(Source records)
━━━
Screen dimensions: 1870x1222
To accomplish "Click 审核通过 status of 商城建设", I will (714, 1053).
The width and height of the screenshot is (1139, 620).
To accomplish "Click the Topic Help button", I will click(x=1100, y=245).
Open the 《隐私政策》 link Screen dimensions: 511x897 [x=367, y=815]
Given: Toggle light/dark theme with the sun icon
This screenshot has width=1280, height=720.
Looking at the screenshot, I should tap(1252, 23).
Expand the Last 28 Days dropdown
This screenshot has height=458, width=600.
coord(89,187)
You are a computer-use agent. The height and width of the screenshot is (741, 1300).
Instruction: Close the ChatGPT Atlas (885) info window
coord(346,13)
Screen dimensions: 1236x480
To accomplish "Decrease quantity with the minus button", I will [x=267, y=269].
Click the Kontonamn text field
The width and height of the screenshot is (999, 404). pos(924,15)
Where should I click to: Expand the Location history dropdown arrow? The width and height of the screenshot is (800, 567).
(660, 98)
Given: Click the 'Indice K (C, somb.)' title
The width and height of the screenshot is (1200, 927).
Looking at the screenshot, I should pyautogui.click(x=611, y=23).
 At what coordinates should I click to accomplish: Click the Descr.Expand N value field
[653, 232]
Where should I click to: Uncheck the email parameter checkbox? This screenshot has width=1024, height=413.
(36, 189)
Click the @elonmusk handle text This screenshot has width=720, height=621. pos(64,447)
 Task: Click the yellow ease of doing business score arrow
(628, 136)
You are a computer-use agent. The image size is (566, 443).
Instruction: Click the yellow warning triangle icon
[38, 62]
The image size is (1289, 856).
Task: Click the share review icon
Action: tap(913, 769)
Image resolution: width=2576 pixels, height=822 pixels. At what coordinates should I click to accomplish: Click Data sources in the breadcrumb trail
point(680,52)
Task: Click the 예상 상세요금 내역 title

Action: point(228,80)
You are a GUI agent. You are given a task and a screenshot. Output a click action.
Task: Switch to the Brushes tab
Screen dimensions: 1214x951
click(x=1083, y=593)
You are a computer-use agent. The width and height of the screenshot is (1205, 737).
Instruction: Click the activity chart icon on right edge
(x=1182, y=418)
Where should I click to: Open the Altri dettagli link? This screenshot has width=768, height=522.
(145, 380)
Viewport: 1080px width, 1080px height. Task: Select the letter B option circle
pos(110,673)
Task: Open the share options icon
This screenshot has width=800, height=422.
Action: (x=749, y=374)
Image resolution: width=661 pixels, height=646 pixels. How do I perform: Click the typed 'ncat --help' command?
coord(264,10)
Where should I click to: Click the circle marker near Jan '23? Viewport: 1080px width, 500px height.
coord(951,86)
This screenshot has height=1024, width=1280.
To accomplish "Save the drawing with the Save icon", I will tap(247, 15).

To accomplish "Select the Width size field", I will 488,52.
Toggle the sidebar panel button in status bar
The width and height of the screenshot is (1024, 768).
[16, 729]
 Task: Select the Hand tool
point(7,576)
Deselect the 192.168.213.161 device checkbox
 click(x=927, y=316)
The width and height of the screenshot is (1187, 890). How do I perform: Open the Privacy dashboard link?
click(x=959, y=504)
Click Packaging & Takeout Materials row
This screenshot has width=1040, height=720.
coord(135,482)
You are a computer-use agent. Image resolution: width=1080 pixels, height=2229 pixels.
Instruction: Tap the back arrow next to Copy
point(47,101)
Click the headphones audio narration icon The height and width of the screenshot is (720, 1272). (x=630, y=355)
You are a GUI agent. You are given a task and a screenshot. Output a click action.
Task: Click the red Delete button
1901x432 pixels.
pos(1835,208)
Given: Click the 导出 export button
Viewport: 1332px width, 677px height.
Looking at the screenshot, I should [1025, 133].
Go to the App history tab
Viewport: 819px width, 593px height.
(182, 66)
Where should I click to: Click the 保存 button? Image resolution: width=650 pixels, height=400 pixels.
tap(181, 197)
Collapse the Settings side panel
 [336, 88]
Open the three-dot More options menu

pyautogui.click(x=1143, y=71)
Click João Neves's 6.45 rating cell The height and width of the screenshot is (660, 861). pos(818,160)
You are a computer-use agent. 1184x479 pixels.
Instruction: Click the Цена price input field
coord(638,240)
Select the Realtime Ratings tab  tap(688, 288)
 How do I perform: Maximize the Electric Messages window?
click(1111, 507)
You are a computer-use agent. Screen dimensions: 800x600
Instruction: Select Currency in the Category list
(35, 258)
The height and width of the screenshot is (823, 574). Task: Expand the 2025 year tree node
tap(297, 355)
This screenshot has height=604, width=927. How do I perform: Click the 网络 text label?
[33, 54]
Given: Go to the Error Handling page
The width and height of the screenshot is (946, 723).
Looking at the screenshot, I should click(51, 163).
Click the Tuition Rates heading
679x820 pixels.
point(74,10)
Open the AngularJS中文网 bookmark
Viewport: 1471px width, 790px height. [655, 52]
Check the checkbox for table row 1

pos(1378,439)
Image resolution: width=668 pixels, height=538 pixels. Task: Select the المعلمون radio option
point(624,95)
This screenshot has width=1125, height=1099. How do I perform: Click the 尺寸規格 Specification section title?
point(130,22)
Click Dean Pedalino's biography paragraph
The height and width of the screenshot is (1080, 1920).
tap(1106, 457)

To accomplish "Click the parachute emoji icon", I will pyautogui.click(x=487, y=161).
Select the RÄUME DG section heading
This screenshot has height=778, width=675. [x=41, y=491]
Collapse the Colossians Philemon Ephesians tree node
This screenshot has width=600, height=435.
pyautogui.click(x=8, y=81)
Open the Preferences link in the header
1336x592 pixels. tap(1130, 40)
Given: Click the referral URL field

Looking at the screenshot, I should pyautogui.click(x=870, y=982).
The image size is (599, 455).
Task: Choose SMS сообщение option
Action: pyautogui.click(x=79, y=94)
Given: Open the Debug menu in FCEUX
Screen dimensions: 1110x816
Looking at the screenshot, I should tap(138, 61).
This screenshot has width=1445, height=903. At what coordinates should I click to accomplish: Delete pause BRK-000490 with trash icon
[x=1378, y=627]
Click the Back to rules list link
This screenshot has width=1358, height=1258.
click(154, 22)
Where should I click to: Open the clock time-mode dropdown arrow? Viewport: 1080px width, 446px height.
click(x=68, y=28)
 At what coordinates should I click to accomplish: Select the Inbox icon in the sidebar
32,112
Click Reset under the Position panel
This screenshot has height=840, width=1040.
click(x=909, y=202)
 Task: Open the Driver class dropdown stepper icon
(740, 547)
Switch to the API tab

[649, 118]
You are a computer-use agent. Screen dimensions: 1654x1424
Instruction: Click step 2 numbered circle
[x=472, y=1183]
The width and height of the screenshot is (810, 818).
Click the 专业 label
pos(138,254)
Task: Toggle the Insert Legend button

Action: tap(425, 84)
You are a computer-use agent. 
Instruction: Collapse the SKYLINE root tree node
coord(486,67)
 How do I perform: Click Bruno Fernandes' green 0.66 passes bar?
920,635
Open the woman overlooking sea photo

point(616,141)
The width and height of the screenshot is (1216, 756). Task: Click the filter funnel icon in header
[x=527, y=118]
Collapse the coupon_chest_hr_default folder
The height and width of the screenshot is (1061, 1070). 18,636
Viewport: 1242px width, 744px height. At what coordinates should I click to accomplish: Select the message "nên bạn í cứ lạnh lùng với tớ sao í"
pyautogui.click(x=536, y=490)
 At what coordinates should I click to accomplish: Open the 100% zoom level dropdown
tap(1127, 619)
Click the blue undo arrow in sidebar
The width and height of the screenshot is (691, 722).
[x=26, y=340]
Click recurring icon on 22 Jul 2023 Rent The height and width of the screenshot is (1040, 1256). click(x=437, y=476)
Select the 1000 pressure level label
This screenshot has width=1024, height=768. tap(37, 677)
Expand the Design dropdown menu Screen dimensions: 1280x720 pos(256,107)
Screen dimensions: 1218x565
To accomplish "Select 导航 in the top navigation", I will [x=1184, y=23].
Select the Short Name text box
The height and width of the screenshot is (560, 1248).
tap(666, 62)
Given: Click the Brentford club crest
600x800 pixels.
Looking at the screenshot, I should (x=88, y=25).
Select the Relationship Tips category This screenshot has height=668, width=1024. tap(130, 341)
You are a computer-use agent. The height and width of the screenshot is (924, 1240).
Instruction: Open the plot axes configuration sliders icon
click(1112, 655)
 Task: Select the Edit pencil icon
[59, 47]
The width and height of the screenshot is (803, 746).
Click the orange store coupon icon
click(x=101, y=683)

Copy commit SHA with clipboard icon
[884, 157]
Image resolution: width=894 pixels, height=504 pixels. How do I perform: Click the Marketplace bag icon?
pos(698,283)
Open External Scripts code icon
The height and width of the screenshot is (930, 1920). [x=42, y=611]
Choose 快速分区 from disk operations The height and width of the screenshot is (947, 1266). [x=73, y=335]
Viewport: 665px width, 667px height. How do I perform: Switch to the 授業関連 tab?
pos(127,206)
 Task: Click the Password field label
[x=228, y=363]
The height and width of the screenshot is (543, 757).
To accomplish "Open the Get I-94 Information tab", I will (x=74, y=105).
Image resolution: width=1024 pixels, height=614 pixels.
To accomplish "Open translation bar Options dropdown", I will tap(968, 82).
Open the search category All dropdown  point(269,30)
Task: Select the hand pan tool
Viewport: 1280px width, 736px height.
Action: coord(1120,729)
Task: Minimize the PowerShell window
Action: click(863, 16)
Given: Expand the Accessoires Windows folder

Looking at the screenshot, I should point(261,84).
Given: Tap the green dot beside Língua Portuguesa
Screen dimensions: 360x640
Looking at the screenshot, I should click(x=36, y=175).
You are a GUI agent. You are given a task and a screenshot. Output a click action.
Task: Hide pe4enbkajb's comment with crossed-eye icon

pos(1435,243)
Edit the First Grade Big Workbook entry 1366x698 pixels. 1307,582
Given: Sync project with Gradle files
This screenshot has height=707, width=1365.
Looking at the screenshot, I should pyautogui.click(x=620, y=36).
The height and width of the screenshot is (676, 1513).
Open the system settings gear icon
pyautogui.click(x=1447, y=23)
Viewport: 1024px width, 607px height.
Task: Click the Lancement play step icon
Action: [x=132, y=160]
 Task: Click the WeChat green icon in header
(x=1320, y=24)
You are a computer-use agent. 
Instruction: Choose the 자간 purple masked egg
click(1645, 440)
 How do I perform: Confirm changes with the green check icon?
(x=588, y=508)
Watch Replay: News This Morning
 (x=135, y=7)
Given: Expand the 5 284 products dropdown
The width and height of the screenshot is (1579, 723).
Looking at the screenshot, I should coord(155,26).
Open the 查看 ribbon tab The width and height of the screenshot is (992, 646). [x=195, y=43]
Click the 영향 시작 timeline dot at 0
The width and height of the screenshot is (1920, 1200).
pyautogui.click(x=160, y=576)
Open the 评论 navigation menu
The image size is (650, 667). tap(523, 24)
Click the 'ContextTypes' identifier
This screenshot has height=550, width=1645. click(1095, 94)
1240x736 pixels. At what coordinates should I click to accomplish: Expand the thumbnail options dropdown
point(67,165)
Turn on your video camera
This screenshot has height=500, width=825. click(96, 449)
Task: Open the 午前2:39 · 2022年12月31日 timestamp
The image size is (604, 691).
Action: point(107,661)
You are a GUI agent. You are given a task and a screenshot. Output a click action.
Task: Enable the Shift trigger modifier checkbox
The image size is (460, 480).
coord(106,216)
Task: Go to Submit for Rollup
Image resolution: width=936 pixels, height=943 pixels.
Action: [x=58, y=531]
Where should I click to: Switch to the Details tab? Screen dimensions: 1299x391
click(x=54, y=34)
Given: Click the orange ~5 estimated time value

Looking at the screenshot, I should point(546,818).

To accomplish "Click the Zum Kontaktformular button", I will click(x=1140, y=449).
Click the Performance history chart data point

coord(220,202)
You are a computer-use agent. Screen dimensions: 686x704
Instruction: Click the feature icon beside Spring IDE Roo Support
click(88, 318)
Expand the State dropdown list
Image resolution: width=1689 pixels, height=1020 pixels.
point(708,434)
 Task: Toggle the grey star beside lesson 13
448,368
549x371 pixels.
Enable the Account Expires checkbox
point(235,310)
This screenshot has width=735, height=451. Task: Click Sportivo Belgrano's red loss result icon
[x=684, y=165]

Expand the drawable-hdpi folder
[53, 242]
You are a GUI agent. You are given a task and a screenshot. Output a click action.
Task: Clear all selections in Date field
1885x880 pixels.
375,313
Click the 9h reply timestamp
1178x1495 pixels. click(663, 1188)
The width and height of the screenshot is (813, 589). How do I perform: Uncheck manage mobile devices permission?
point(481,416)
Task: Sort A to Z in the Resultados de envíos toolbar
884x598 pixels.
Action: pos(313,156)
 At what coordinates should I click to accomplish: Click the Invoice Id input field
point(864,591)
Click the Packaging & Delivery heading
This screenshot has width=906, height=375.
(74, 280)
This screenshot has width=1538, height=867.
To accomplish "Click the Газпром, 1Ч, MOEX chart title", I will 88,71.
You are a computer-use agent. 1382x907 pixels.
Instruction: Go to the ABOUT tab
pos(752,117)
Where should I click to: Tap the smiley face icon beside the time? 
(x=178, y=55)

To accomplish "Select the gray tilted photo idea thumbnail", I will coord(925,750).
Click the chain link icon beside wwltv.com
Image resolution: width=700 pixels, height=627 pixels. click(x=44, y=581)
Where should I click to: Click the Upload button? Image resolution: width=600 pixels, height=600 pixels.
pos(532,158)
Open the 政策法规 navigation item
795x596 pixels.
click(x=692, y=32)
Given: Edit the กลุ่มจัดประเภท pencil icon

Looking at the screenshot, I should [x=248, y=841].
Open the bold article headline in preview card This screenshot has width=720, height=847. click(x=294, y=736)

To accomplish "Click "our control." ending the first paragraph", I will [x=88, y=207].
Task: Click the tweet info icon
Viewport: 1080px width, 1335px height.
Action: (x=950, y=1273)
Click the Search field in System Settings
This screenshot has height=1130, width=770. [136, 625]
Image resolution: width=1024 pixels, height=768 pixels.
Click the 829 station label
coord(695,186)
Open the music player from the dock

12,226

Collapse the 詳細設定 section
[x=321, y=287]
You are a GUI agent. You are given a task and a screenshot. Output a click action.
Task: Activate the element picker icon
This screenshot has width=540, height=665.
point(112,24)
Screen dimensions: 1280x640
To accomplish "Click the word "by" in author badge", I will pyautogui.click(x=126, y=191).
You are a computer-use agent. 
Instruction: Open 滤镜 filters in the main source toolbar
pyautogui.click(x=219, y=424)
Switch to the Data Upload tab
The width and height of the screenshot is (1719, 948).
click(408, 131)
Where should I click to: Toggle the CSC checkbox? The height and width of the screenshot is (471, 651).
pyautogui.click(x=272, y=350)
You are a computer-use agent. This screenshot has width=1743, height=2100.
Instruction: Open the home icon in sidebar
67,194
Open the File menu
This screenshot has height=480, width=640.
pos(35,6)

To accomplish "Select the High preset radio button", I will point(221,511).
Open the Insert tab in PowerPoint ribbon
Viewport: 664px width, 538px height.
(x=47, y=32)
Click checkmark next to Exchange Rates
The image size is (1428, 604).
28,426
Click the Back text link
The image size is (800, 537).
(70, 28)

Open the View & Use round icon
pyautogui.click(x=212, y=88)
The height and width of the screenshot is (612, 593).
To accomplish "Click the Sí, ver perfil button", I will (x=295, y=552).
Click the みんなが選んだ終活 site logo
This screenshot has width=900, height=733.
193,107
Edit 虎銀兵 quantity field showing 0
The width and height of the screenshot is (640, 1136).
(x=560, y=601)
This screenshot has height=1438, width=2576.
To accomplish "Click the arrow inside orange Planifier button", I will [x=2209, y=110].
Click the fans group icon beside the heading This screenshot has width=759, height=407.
━━━
The required output is the stretch of entries above from the line containing "At what coordinates should I click to accomplish: Open" through the line containing "Task: Select the hand pan tool", reproduced exactly.

 At what coordinates should I click to accomplish: Open the 100% zoom level dropdown
tap(1127, 619)
Click the blue undo arrow in sidebar
The width and height of the screenshot is (691, 722).
[x=26, y=340]
Click recurring icon on 22 Jul 2023 Rent The height and width of the screenshot is (1040, 1256). click(x=437, y=476)
Select the 1000 pressure level label
This screenshot has width=1024, height=768. tap(37, 677)
Expand the Design dropdown menu Screen dimensions: 1280x720 pos(256,107)
Screen dimensions: 1218x565
To accomplish "Select 导航 in the top navigation", I will [x=1184, y=23].
Select the Short Name text box
The height and width of the screenshot is (560, 1248).
tap(666, 62)
Given: Click the Brentford club crest
600x800 pixels.
Looking at the screenshot, I should (x=88, y=25).
Select the Relationship Tips category This screenshot has height=668, width=1024. tap(130, 341)
You are a computer-use agent. The height and width of the screenshot is (924, 1240).
Instruction: Open the plot axes configuration sliders icon
click(1112, 655)
 Task: Select the Edit pencil icon
[59, 47]
The width and height of the screenshot is (803, 746).
Click the orange store coupon icon
click(x=101, y=683)

Copy commit SHA with clipboard icon
[884, 157]
Image resolution: width=894 pixels, height=504 pixels. How do I perform: Click the Marketplace bag icon?
pos(698,283)
Open External Scripts code icon
The height and width of the screenshot is (930, 1920). [x=42, y=611]
Choose 快速分区 from disk operations The height and width of the screenshot is (947, 1266). [x=73, y=335]
Viewport: 665px width, 667px height. How do I perform: Switch to the 授業関連 tab?
pos(127,206)
 Task: Click the Password field label
[x=228, y=363]
The height and width of the screenshot is (543, 757).
To accomplish "Open the Get I-94 Information tab", I will (x=74, y=105).
Image resolution: width=1024 pixels, height=614 pixels.
To accomplish "Open translation bar Options dropdown", I will tap(968, 82).
Open the search category All dropdown  point(269,30)
Task: Select the hand pan tool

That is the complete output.